Although the Vice President was never part of the Capitol Hill backslapping club, he was respected by most, and retains his power of persuasion there. One morning just as legislative director Howard Paster had got a difficult House Democrat on the line for the President, Gore walked in, took the phone and softened up the Congressman by reminding him of a fund raiser Gore had for him in 1988. Oftimes when congressional leaders call the Oval Office, Clinton uses the speakerphone and puts Gore on. In a walk-up to the first budget vote, Gore spent only five minutes to bag a Southern Senator that no one else had been able to move. The President joked that Gore was the person who, after others had tried, always managed to get the top off a jar.

Gore is often perceived as Cosmic Al, and indeed his office is a memorial to planet Earth, with one huge picture of the sphere hanging where the grip-and- grin photos usually are. But Gore has tethered himself to the ground: on top of his desk is a foot-high stack of three-ring binders filled with the obscure yet costly rules and regulations that he hopes to bring under control. At the moment, no aspect of procurement escapes Gore's memory. While some politicians speak in sound bites and some in windy paragraphs, Gore speaks at book length whenever possible. One of his favorite gigs -- Mop & Glo for short -- is an extended riff on the insanely complex specifications for a federal purchase.

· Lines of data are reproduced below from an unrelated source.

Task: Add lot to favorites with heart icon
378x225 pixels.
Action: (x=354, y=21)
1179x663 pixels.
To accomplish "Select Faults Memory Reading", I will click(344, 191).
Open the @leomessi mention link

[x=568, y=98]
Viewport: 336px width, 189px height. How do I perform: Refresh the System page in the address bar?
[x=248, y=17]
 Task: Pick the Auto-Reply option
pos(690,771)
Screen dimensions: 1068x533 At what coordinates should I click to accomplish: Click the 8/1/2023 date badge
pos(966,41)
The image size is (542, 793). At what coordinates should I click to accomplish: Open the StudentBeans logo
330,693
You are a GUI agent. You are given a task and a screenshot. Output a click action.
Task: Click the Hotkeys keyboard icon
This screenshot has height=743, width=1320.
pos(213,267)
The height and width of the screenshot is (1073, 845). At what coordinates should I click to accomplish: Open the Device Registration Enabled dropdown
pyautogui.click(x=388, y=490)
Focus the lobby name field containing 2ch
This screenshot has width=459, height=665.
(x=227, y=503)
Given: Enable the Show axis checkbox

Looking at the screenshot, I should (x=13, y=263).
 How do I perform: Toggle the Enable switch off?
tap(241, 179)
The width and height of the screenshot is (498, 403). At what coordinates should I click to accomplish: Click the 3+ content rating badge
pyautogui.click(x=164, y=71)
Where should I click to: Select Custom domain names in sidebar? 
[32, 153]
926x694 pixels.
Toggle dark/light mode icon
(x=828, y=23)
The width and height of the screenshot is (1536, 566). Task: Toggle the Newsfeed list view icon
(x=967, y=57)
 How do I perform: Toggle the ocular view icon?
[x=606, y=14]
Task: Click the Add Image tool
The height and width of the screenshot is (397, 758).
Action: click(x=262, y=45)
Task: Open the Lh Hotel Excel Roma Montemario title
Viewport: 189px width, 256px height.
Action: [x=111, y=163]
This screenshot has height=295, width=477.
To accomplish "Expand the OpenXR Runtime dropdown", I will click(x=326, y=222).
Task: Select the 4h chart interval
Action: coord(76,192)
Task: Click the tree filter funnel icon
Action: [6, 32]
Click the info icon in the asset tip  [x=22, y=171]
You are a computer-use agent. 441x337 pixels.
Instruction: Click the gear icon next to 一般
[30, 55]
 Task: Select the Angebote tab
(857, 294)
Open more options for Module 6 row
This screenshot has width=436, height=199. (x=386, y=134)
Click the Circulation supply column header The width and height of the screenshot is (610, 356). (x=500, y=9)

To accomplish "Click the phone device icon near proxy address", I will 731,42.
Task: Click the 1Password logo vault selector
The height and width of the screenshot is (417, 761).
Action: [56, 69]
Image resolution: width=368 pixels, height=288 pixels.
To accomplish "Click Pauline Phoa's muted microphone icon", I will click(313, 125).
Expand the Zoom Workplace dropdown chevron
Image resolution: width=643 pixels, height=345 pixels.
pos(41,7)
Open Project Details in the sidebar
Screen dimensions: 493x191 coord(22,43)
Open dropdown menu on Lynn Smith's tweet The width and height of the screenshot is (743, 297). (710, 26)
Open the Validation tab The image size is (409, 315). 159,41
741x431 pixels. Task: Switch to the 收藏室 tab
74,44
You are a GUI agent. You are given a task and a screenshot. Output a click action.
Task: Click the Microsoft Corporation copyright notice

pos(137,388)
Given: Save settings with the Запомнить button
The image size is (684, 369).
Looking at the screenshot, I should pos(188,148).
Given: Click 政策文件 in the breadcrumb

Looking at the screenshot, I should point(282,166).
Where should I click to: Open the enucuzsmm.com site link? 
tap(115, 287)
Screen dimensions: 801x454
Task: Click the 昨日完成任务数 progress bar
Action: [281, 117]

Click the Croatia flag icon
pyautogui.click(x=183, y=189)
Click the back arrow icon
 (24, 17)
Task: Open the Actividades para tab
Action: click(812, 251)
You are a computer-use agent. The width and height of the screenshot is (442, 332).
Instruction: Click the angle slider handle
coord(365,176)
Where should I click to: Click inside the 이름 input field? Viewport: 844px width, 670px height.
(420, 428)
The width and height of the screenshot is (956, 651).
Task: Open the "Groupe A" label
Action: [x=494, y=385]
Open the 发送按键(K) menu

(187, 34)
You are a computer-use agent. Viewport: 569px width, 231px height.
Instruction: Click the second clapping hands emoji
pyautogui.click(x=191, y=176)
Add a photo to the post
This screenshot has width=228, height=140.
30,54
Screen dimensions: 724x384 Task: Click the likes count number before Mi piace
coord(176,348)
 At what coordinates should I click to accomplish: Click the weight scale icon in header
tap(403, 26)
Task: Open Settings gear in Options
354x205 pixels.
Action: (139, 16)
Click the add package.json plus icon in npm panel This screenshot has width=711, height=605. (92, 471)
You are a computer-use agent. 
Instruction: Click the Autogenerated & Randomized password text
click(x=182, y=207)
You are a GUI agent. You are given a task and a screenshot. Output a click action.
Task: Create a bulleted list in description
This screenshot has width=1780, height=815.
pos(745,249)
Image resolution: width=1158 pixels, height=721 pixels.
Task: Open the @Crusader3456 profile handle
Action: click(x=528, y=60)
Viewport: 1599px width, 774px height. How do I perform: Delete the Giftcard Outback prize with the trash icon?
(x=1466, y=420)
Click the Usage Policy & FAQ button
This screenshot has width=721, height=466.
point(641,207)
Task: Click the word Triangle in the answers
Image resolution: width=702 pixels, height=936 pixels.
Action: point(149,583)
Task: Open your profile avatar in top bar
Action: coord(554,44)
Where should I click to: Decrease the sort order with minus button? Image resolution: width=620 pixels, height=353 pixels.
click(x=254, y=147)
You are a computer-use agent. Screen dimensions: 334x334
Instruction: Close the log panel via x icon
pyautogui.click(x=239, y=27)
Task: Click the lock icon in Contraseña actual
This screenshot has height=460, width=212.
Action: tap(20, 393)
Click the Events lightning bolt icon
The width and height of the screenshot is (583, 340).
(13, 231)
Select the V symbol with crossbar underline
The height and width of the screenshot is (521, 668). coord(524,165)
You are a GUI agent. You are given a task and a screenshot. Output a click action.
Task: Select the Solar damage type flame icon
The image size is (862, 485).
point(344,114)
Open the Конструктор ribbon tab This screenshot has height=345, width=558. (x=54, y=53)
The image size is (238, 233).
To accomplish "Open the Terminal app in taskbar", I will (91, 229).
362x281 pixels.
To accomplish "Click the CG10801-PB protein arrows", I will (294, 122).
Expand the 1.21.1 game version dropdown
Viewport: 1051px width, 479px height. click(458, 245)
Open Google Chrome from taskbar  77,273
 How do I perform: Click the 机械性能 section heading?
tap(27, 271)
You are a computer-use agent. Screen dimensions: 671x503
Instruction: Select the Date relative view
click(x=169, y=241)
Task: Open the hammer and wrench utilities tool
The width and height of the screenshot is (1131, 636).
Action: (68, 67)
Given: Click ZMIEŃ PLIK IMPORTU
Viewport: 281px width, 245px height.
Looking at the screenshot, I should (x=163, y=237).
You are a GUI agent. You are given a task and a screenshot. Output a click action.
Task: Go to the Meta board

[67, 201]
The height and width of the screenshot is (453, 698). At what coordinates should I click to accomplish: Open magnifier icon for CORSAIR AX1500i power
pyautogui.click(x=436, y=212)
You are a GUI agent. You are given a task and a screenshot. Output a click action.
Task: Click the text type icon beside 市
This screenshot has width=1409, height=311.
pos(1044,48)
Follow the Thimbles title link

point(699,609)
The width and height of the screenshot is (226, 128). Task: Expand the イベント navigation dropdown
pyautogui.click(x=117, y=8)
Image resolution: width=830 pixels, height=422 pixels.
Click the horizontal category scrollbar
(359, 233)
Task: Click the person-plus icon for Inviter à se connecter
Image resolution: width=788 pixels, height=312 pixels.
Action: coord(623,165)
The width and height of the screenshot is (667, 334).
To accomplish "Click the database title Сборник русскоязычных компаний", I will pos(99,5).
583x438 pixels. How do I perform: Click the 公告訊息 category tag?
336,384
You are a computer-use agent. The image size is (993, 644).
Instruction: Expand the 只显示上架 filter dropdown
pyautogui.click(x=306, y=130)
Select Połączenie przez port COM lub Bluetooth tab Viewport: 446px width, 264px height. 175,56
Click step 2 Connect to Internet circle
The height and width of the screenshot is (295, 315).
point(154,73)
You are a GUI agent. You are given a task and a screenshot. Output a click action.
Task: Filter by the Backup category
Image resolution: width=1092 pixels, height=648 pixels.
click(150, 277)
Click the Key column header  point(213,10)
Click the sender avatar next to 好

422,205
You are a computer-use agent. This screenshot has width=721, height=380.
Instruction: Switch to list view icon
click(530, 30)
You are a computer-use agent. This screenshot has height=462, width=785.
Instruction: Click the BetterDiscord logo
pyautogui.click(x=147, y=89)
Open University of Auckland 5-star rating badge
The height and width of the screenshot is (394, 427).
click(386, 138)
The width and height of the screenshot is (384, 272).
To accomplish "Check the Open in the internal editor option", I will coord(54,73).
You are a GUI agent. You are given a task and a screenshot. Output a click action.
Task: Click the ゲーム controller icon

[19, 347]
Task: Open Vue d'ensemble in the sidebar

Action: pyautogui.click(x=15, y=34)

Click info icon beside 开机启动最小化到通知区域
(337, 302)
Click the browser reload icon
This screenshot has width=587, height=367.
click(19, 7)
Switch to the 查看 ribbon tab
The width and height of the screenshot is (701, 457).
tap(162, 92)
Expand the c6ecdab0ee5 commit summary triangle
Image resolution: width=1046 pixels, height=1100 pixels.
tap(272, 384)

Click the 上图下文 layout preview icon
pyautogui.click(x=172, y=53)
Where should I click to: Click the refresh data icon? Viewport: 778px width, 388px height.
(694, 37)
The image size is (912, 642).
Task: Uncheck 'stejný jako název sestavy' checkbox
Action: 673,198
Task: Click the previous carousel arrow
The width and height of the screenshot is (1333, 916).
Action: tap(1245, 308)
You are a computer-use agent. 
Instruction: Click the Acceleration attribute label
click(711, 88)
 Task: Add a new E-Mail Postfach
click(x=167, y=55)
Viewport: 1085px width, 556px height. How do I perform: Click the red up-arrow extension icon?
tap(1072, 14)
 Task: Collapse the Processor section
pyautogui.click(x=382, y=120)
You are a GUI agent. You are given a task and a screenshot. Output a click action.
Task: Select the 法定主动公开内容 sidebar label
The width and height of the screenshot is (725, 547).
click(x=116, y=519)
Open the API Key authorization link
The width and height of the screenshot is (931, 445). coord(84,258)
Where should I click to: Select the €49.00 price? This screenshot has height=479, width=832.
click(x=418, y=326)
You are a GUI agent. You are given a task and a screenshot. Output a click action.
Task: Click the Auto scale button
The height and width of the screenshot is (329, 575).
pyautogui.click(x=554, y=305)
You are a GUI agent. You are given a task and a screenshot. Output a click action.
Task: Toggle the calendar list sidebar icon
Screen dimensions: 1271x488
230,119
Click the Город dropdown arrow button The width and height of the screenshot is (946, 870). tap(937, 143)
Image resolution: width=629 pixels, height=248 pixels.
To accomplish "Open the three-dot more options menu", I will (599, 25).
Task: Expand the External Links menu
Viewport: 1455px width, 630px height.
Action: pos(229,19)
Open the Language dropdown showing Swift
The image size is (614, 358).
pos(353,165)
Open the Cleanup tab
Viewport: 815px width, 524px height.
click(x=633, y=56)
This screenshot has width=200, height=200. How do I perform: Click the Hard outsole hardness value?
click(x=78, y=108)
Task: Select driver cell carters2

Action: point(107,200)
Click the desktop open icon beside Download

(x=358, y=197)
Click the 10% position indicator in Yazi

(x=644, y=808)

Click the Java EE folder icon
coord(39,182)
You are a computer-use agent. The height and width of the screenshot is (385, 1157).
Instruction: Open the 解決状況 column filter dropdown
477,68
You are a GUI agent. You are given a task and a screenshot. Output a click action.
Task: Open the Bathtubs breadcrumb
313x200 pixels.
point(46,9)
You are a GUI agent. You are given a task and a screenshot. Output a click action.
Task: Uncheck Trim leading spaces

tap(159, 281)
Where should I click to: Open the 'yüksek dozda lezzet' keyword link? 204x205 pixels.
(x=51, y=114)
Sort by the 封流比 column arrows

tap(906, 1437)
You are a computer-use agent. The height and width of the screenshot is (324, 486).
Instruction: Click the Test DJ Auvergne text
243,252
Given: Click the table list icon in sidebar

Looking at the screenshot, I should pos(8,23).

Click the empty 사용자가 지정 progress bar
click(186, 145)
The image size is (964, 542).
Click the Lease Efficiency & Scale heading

"Let me read you this one thing about floor wax," he said during his TIME interview last week.

We already have this, a reporter replies.

"Do you have the aluminum-foil part?"

Yes.

"Listen to this requirement for the testing of 'finish, floor, nonbuffing.' 'Cut a two-and-one-half-inch square of aluminum foil of three millimeters thickness minimum, having one side mirror bright. Wash the square with alcohol and air dry. The mirror-bright side should give a spectrum that differs less than 2% transmittance from the standard front-surface test used in the specular reflectants accessory.' " A reporter interjects, "Why don't we do this later?" Gore says, "This will just take a second."

Five minutes later, after descriptions of eyedroppers and spectral photometers, there is hardly a wide eye in the room. This love of minutiae is an affection Gore shares with Clinton, but the President and Vice President cut different impressions. Clinton is a loose and easy presence; Gore jokes that he knows he is alive "because I hear myself creak every so often." Gone is the latent cutup who late at night during the campaign would plant his large wing tips on a plastic tray and surf from first to economy class during the takeoff of his plane, tossing out a chorus of James Brown's I Feel Good. He deals with the inevitable Wooden Al jokes by repeating them. "At a health- care meeting of 800 doctors," he says, rubbing his hands Jay Leno-like in his wing chair, "600 declared me dead."

While Clinton is a night owl, Gore goes to bed before Nightline and risesearly. Communications director Mark Gearan, who oversaw the vice- presidential selection process, said Gore's face went into free fall when Gearan told him that his meeting with then Governor Clinton about joining the ticket would begin at the Capital Hilton at 11:30 p.m., a good hour after Gore's bedtime. The Vice President says he has persuaded Clinton "to get more sleep."

In recent weeks, Gore is not seen so often standing zombie-like behind Clinton. But to launch what may be one of the projects by which this Administration is defined, Butch Cassidy and the Sundance Kid will once again ride off together. Back on the bus, Clinton and Gore plan tentatively to go this week to Ohio, California and Texas, carrying tales of red tape and floor wax to people yearning to breathe free of bureaucracy.